Islets are clusters of endocrine cells throughout the pancreas; they secrete insulin and glucagon in people without diabetes. These insulin-producing cells have previously been implanted in the liver, but the technique can cause inflammation. The new "tissue-engineered" implant site of the omentum has no such issue and can be accessed with minimally invasive surgery. It also has a similar blood supply and drainage as the pancreas, which is where insulin is typically produced.
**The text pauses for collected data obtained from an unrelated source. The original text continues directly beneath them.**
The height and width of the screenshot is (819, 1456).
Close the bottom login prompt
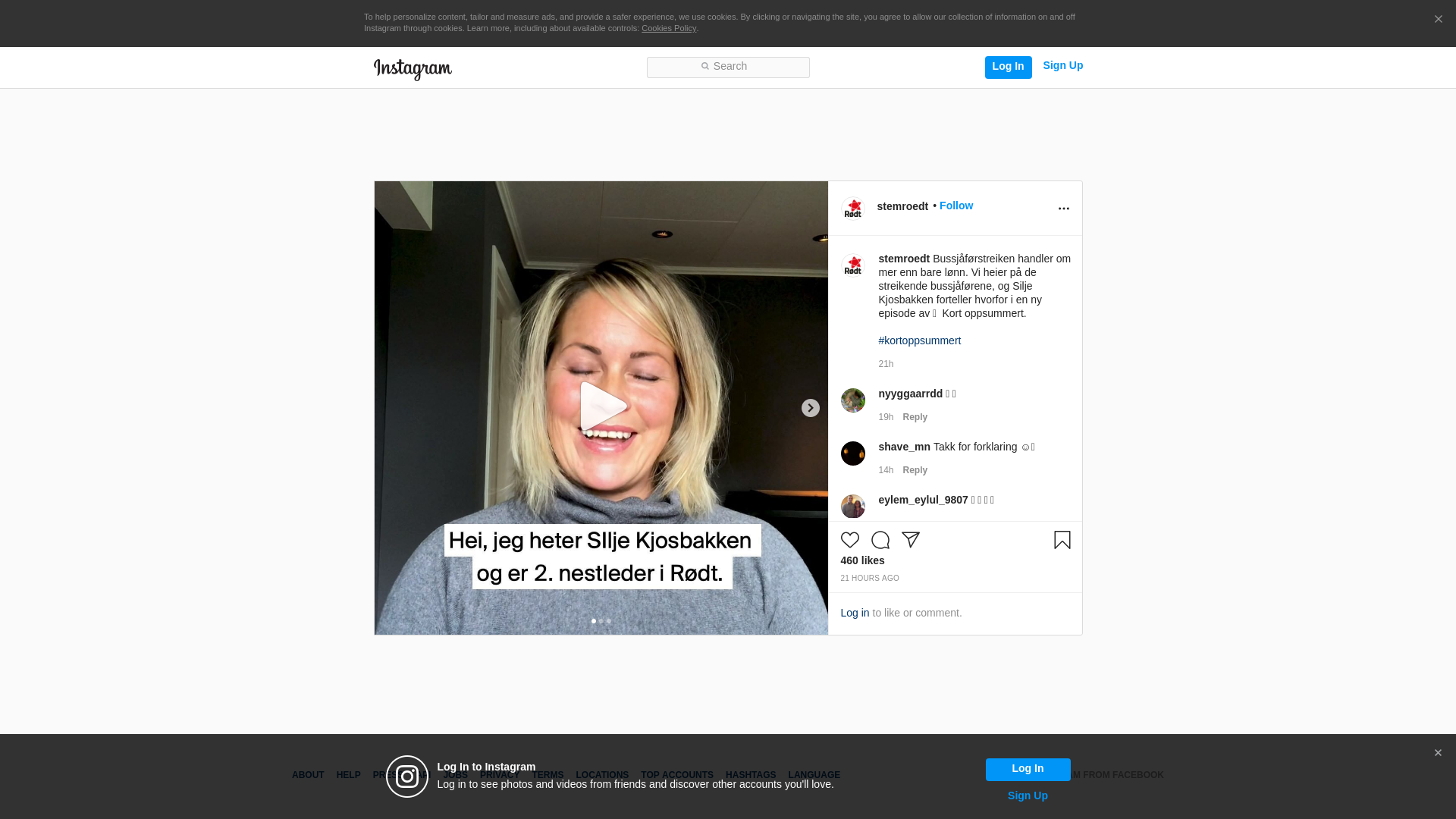(1437, 753)
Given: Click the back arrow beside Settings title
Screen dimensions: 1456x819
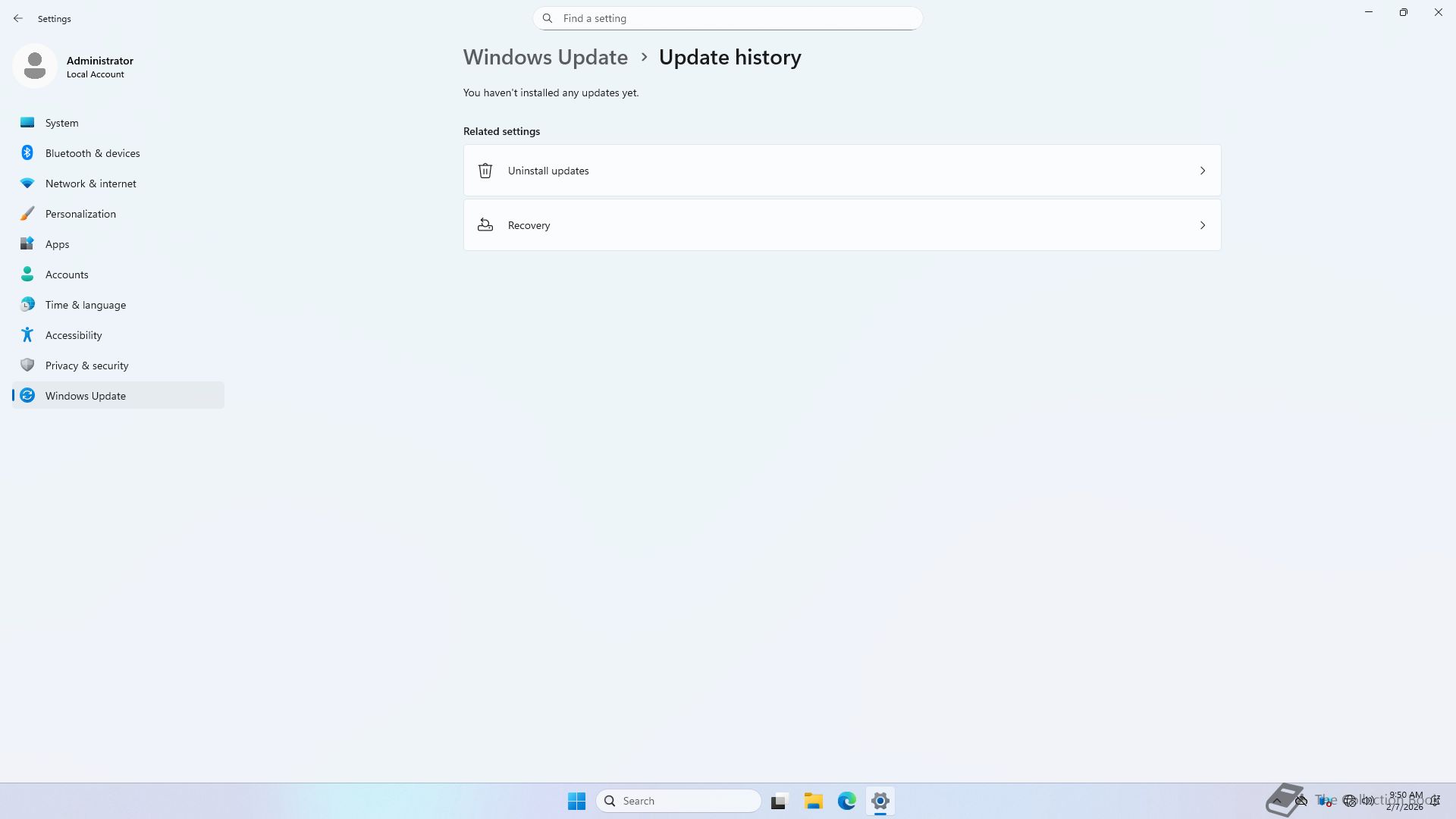Looking at the screenshot, I should [18, 18].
The result is then a mini-pancreas that supplies insulin more naturally to the patient with diabetes.

"The results thus far have shown that the omentum appears to be a viable site for islet implantation using this new platform technique," said the lead author of the study, David Baidal. "Data from our study and long-term follow up of additional omental islet transplants will determine the safety and feasibility of this strategy of islet transplantation, but we are quite excited about what we are seeing now."